The United Kingdom’s national caving conference has formally dubbed China’s Miao Room cavern as the world’s largest known cave chamber by volume. The space is so immense, it is equivalent to four Great Pyramids and can comfortably fit a Boeing 747 jet inside of it…seriously.
First documented by a Chinese-European geology team nearly 25 years ago, the massive chamber is housed in the Ziyun Getu He Chuandong National Park near Guiyang, an area in Southern China known for its mountainous terrain. Although, it wasn’t until last year that a British group of explorers, in collaboration with the Institute of Karst Geology, revealed Mia Room’s astounding size of 380.7 million cubic feet.
Funded by the National Geographic Society, laser-mapping was used by an expedition crew in order to measure the immense geographic space. Connected by a 2,795-foot passage, there are two large domed chambers that make up the cavern, resting 325 feet underground with stalagmites that reach as high as up to a whopping 148 feet. The enormous cavern exceeds the Sarawak Chamber in Malaysia, the previous record holder, by an estimated 10 percent in volume; though in terms of largest surface area, the Malaysian cavern continues to reign.

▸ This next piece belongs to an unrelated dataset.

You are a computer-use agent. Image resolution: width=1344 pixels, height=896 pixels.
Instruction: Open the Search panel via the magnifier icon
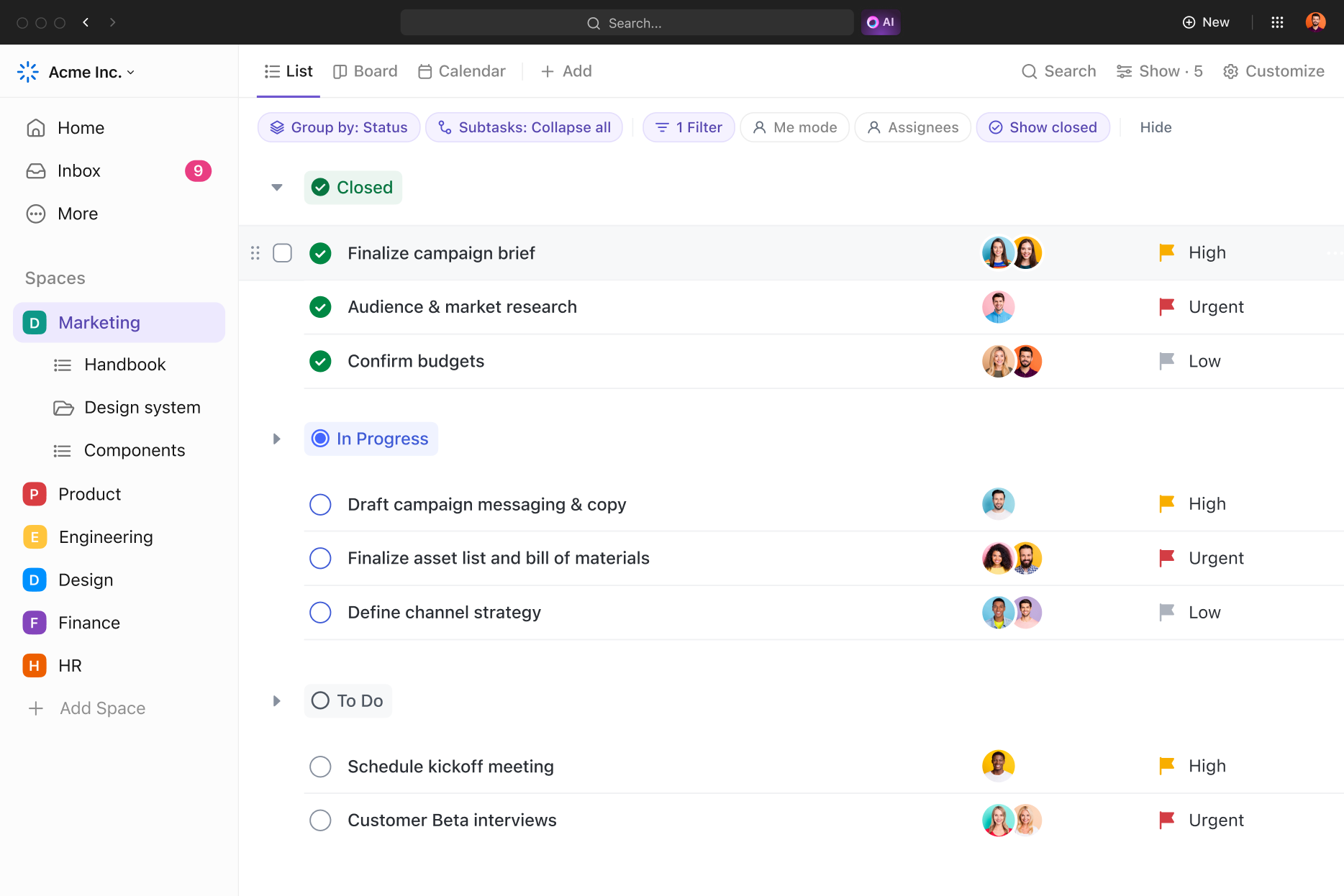[x=1030, y=71]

On the find, Tim Allen, an expedition co-leader who studied the Chinese cave, explained to National Geographic, “To me, this is like discovering that K2 [the Himalayan peak] is larger than Everest.”
As a recent discovery, the cave has not been fully explored yet. Through use of the aforementioned 3D laser scanner technology, however, researchers can map what most of the natural wonder looks like without the formality of physically entering it. How exactly does this work? In short, the 3D laser scanner analyzes the amount of time it takes for a laser pulse to reflect back—once it does, a 3D depiction of the cave (within a maximum of 2,000-foot radius) appears on the screen a couple of minutes later.
Of course, we’ll be waiting for the day that an adventurer gets down into the gargantuan cave on his or her own…till that day comes, whenever it may be, these tech-savvy renderings will simply have to do.